Confabulando o agora para mirar no amanhã: a não binariedade como outras inteligibilidades
DOI:
https://doi.org/10.5007/1984-8412.2024.e102445Palavras-chave:
Movimento não binário, Cis-heteronormatividade, Confabulação, Vidas não bináriasResumo
O presente ensaio tem como objetivo compreender os contornos e as implicações do movimento não binário e as contribuições na construção de um campo de saber-poder que desestabilize, desconstrua inteligibilidades cis-heteronormativas. Assim, o foco recai nas experiências e vivências das pessoas não binárias fortalecendo o caráter plural e democrático por meio da garantia de direitos, do reconhecimento e do aprendizado e respeito com os corpos cis-heterodissidentes na sociedade brasileira.

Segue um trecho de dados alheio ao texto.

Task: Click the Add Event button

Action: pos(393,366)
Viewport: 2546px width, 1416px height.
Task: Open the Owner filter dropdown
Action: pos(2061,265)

Esse campo de produção de saber e político tem como referências o paradigma Pós-Estruturalista, a Teoria da Performatividade e do Transfeminismo relacionadas aos gêneros e à denúncia da cisgeneridade como ficcional e arbitrária nas inteligibilidades sociais, nas produções acadêmicas e nas suas manifestações políticas em vários espaços, sobretudo, na instituição escolar. Assim, a compreensão das vidas que excedem uma lógica binária, dicotômica, excludente e hierarquizada (sexo, gênero e sexualidade) contribui para dar visibilidade, acabar com silenciamentos e historicídios das pessoas cis-heterodissidentes que estão no fronte da não binariedade. Nesse caminho, o ensaio sublinha outros discursos, saberes-poderes, contranarrativas que resistem às violências por meio de desobediências e desestabilizações do Cistema. Como ferramenta para elaboração das reflexões, utilizou-se a confabulação como verbo de conspiração, de armadilha e de criação de estratégias para sobreviver e contestar a cis-heteronormatividade. Desta forma, confabulando o agora para mirar no amanhã é uma tentativa de formular perguntas, construir outros saberes tendo como protagonistas as pessoas trans nos engendramentos de outras verdades comprometidas a pluralidade e democracia. Ressaltamos, ainda, que nós pessoas não binárias somos produtoras de engrenagens outras que possibilitam desestabilizar o Cistema, desenferrujando as porcas e ruelas e, se for preciso, utilizando outras peças, na estrutura social concebida como essencialista e ontológica, que já estão gastas e não podem e nem devem perpetuar exclusões e não reconhecimento. É se alojando nas camadas internas dessa estrutura social ainda hegemônica que podemos modificá-la, de dentro para fora. Seremos, portanto, líquido corrosivo para corroer esse Cistema podre.